Document:
# Bonavita Versus Brewista Kettle



## The Systemic Kid (Nov 23, 2012)

Bonavita has 1ltr capacity and rated at 1000 watts. Costs £85.00 at CoffeeHit

Brewista has 1.2ltr capacity and rated at 1500 watts. Costs £85.00 at CoffeeHit but currently on offer at £60.00 delivered at CoffeeHit

Both have several pre-set temps plus manual set. Both have auto temp lock which has to be re-set if kettle is removed from base and then replaced. Bonavita is supplied with a plastic cover to place over base and front dial giving a degree of protection from accidental water spillage.

Lid on the Brewista can't be removed unlike the Bonavita which I don't like.









Brewista has one additional feature over the Bonavita - it has a built in clock so can be programmed to come on at a pre-set time - useful for early morning pour over. The Brewista also beeps when set temp is reached - useful function.

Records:
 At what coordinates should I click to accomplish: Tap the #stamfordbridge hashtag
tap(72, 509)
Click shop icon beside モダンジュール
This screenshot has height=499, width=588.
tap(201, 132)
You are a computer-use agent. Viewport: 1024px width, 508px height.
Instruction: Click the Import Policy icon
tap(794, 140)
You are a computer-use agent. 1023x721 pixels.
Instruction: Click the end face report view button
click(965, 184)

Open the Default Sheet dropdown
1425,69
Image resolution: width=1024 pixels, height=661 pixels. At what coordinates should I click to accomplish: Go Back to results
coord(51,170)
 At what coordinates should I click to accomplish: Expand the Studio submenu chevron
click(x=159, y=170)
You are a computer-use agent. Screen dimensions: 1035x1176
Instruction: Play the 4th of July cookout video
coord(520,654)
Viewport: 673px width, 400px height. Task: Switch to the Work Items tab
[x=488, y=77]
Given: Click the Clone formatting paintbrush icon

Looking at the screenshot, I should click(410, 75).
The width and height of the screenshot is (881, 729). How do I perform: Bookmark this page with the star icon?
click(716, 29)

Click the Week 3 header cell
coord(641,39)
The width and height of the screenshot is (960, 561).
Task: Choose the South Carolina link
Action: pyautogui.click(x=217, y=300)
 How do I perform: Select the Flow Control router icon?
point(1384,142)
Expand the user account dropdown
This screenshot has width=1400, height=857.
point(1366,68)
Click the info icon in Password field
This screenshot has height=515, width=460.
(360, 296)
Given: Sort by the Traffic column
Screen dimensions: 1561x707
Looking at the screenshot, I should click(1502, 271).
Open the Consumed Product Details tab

Problem set:
A. From the kettle comparison, reproduce word for word the passage starting with "## The Systemic" and going on through "I don't like.".
B. According to the kettle comparison, what feature does the Brewista have that lets it be set to switch on at a chosen time?

Answers for the exercise:
A.
## The Systemic Kid (Nov 23, 2012)

Bonavita has 1ltr capacity and rated at 1000 watts. Costs £85.00 at CoffeeHit

Brewista has 1.2ltr capacity and rated at 1500 watts. Costs £85.00 at CoffeeHit but currently on offer at £60.00 delivered at CoffeeHit

Both have several pre-set temps plus manual set. Both have auto temp lock which has to be re-set if kettle is removed from base and then replaced. Bonavita is supplied with a plastic cover to place over base and front dial giving a degree of protection from accidental water spillage.

Lid on the Brewista can't be removed unlike the Bonavita which I don't like.

B. A built-in clock.